### Sağlanan Alıntı
* * * *

Şentürk, "Avrupa, Avrupa' diyorlar ama biz Türkiye’ye baktığımızda aradaki farkın dağlar kadar olduğunu görüyoruz. Uzun yıllar Almanya’da yaşadım, aradaki fark tavan yapıyor. Eğitim alanında, sosyal haklar ve temsiliyet alanında olağanüstü bir fark söz konusu. Türkiye'de yaşayan Roman vatandaşların durumu Avrupa'ya göre çok daha iyi. Romanların topluma kazandırılması konusunda Avrupa ülkelerinin Türkiye'deki uygulamaları örnek alması gerekiyor. 4 üniversite bitirmiş bir kızımız var. İstanbul Büyükşehir Belediye Başkanı olmak için adaylığını açıkladı. Aslında bu bile, bizim nerelerde olduğumuzun somut göstergesi." ifadelerini kullandı.

* * * *

### Sağlanan Bilgiler

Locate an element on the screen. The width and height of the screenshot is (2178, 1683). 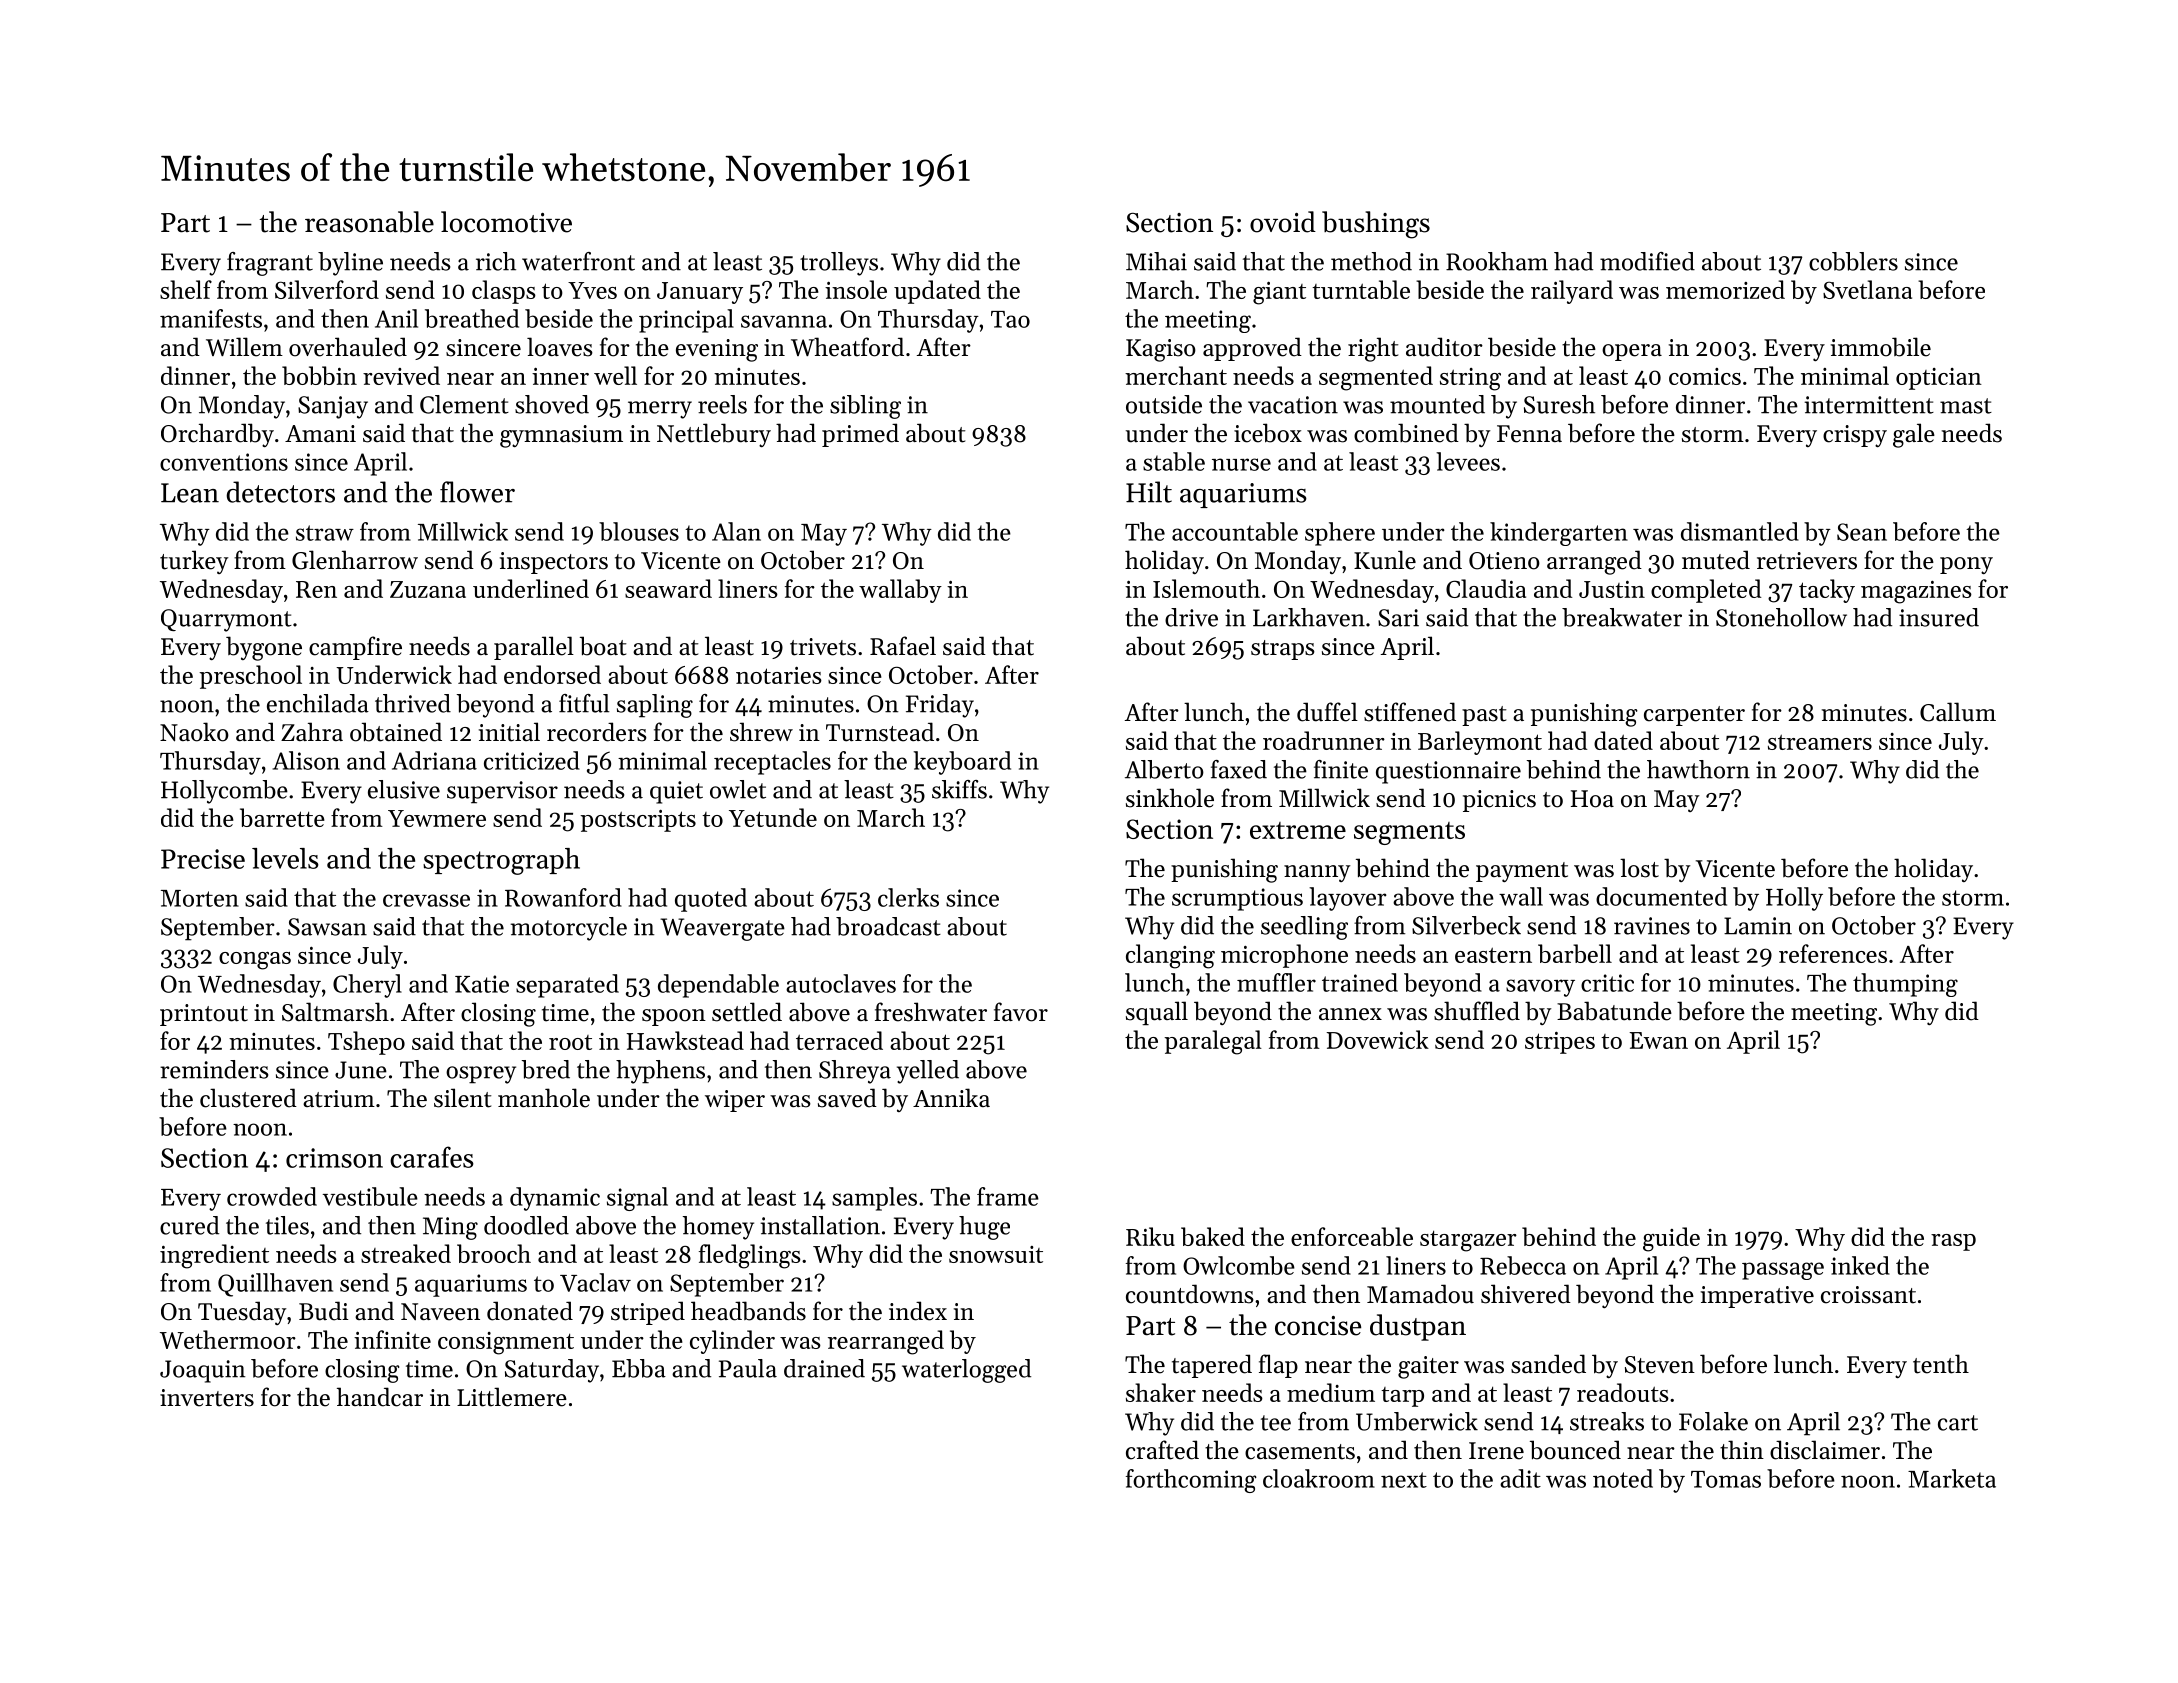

* * * *

Türkiye'deki Roman vatandaşların durumunu Avrupa ile karşılaştıran alıntıyı kaldığı yerden sürdürünüz.

### Çalışma Sonucu
- "Romanlar benim kardeşimdir" diyen bir cumhurbaşkanımız var'
Avrupa ülkeleri ve dünyanın birçok bölgesinde Romanların büyük zorluklar ve haksızlıklara tahammül etme durumunda kaldığını kaydeden Şentürk, "Çok gelişmiş ülkelerde, AB ülkelerinde Romanlara karşı ne derece ırkçı ve ayrımcılıkların yapıldığını hepimiz biliyoruz. Bizim ülkemizde bu yok. Hangi partiden bakarsanız bakın, iktidarı ve muhalefetiyle Romanların sorunlarına aynı pencereden bakıyorlar. 'Romanlar benim kardeşimdir, ben birinden özür dileyeceksem Romanlardan dilerim' diyecek kadar mütevazı bir cumhurbaşkanımız var." değerlendirmesinde bulundu.
Şentürk, şunları kaydetti:
"Yerel yönetimler de Romanların sorunlarına Avrupa’dan daha ciddi ve farklı yaklaşıyor. 2013 yılında aynı ödülü Kocaeli Belediyesi aldı. Bizim Türkiye’deki etimiz, budumuz ne ki buralara kadar gelelim, birincilik alalım. Ülke olarak hep beraber çalışıyoruz ve çalışmamızın sonucu da ödüllerle geliyor."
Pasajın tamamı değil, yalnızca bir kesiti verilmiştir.